Scan the data below for lines holding the word "computer", and copy each line found.

** Data section follows **

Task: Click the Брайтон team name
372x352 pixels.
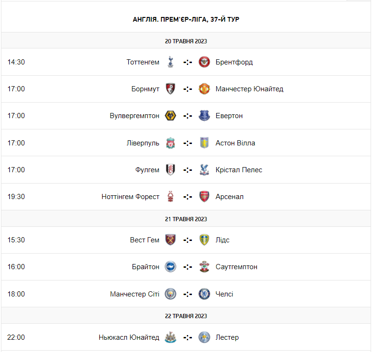Action: point(145,267)
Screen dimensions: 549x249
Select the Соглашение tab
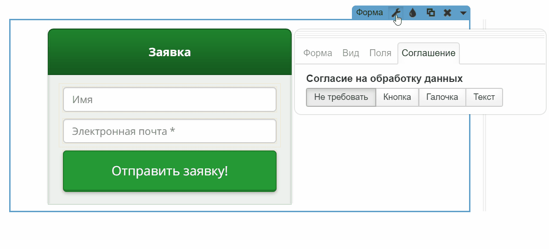click(x=428, y=53)
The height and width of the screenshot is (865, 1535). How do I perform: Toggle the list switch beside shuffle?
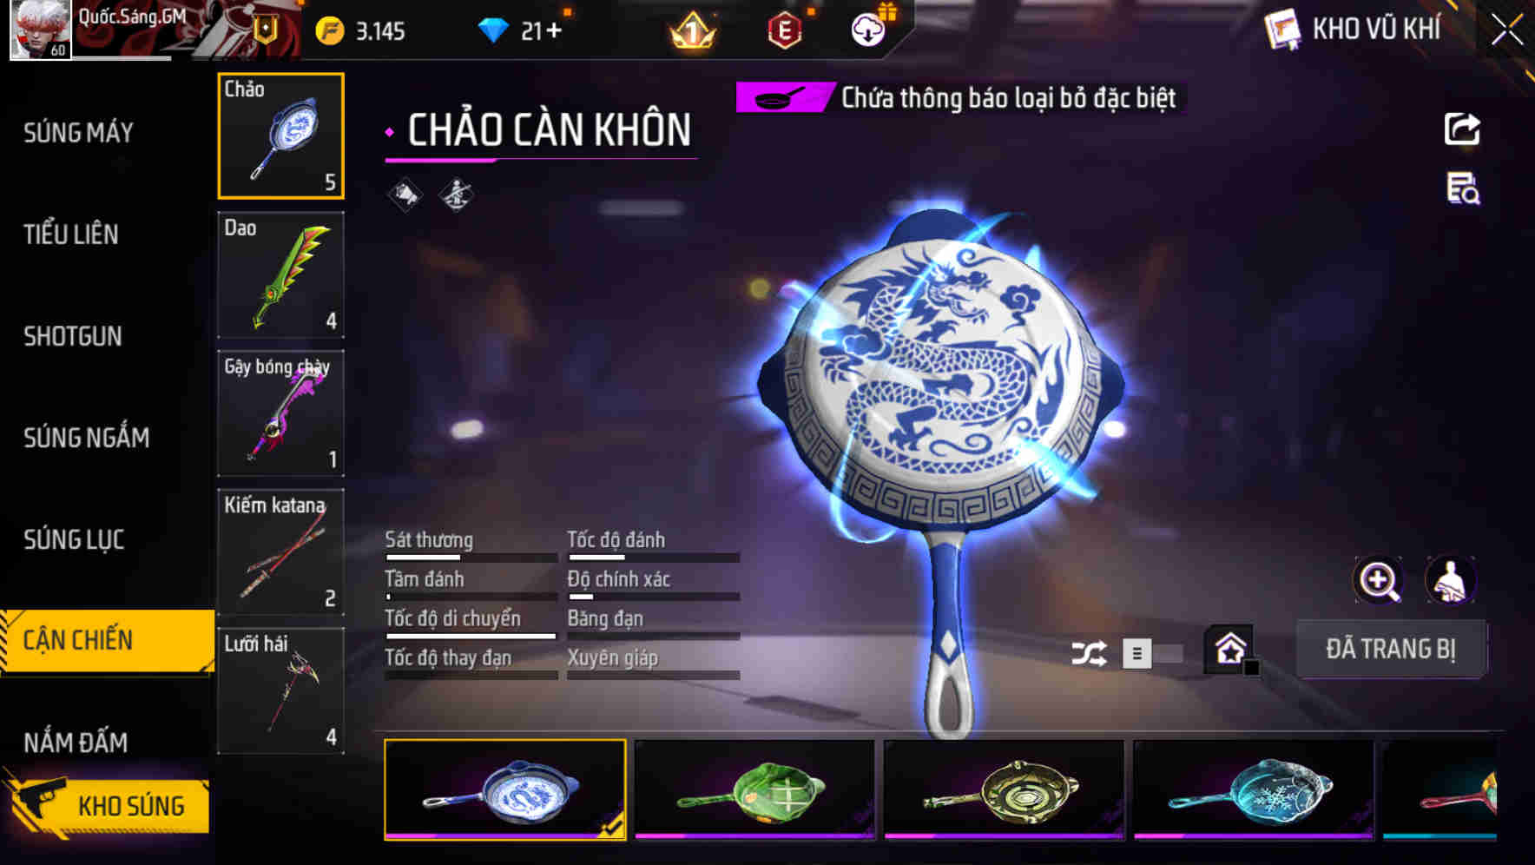[1152, 653]
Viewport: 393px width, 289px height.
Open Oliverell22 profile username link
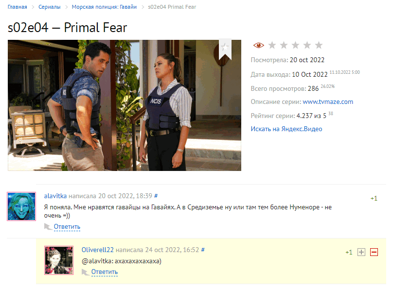pos(97,250)
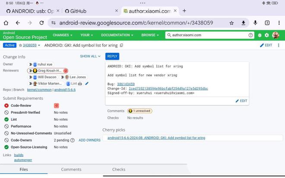Copy the change subject to clipboard

tap(121, 45)
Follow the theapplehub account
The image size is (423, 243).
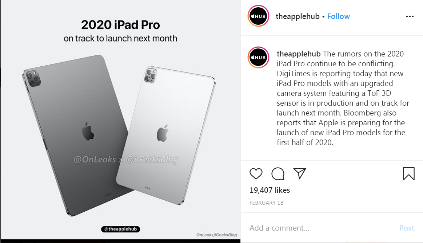tap(338, 16)

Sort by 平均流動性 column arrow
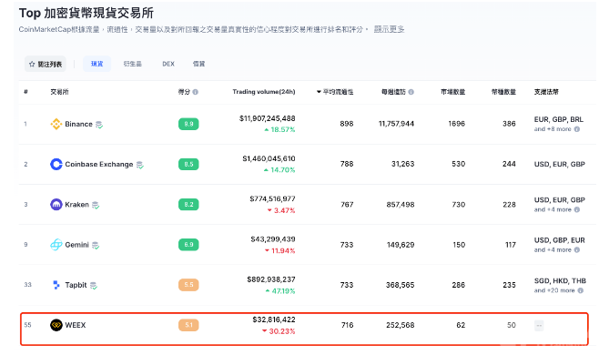[319, 92]
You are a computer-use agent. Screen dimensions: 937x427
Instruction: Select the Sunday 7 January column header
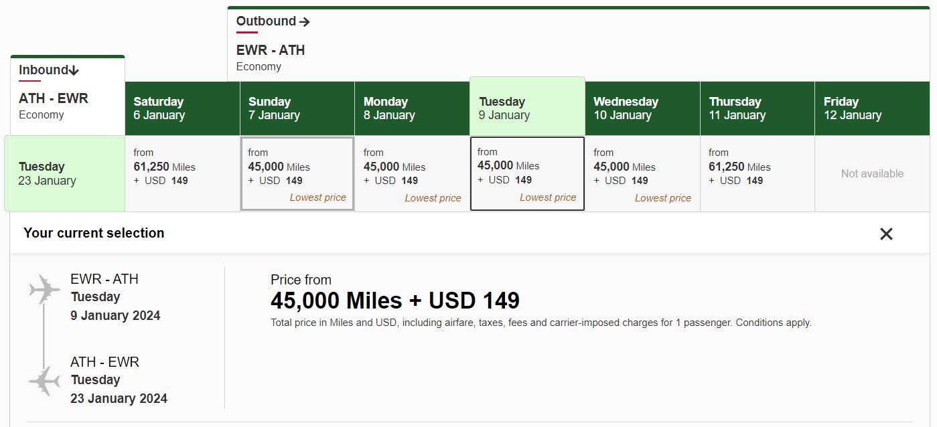tap(297, 108)
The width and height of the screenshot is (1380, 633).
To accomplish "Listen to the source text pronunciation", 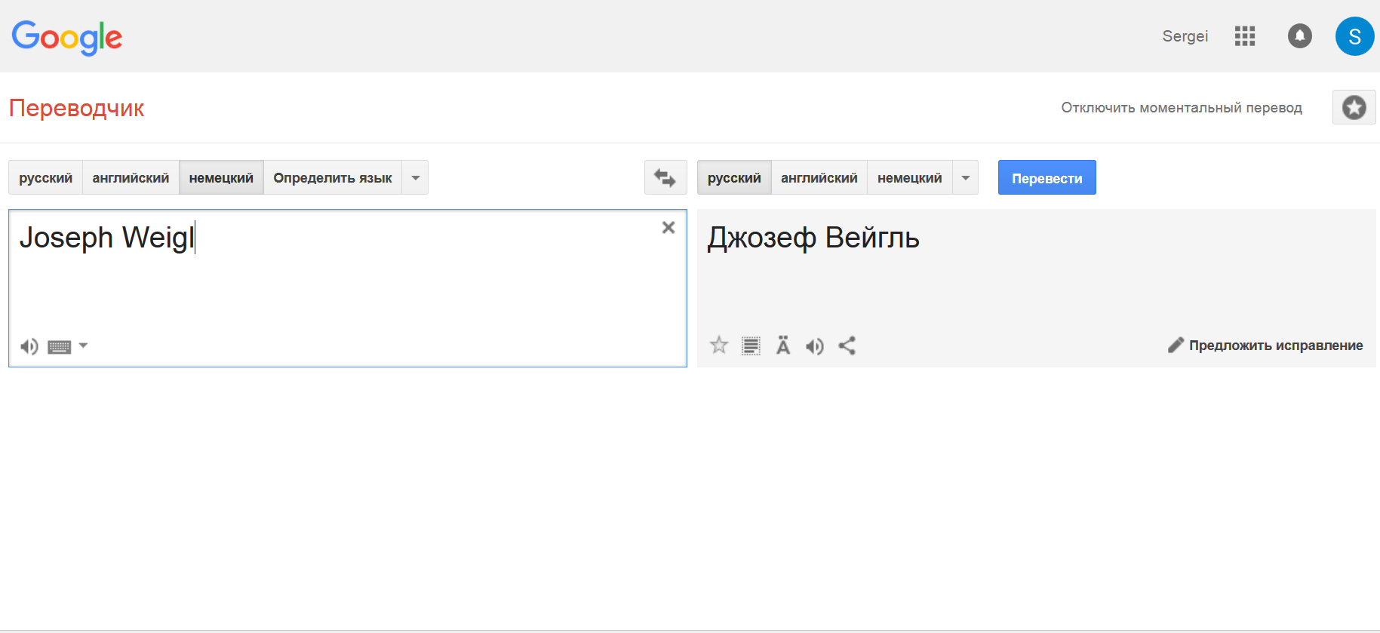I will [x=29, y=346].
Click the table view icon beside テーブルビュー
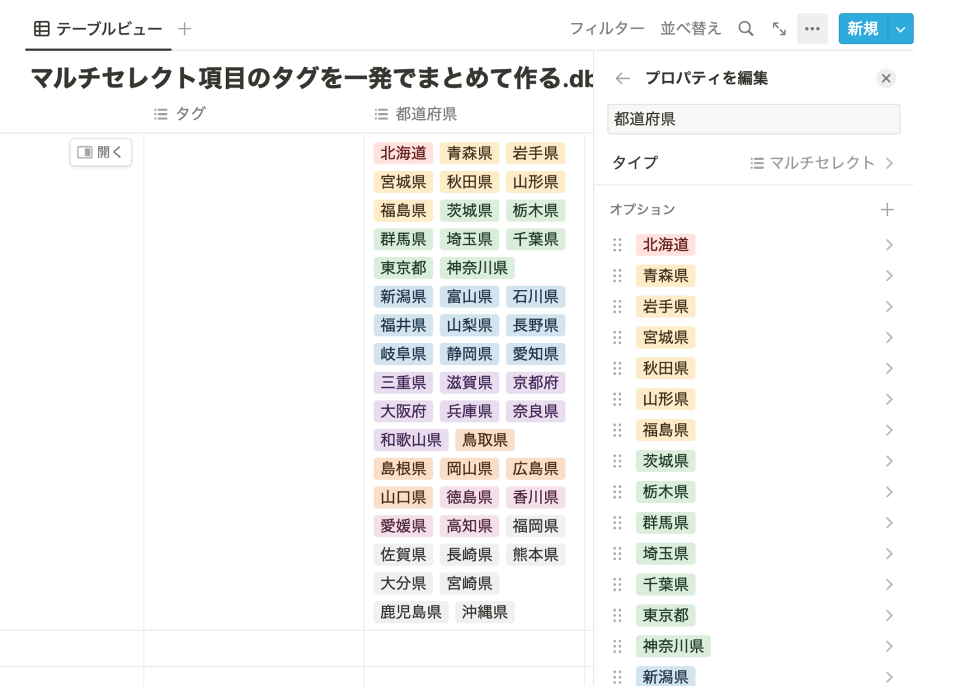 pyautogui.click(x=41, y=28)
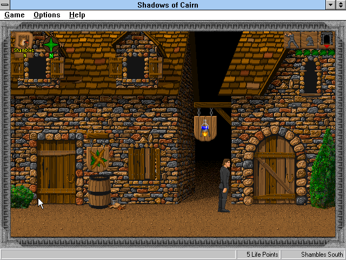Click the title bar minimize down arrow
The image size is (346, 260).
click(x=331, y=5)
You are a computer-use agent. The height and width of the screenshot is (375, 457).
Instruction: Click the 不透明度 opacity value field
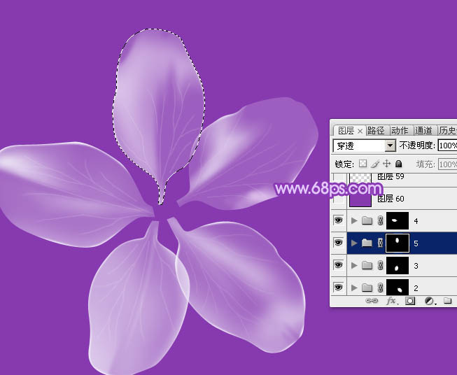447,146
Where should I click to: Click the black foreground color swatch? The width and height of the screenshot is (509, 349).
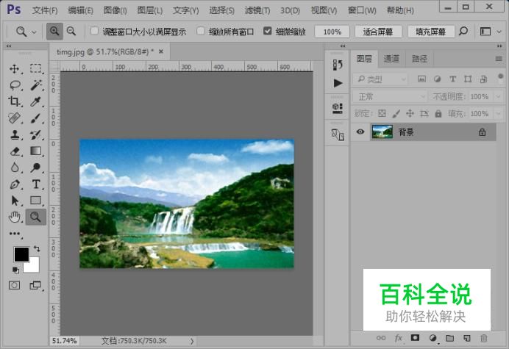point(21,254)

** End of Data section **

**Expected output**
You are a computer-use agent. Screen dimensions: 937x427
You are a computer-use agent. The height and width of the screenshot is (375, 457).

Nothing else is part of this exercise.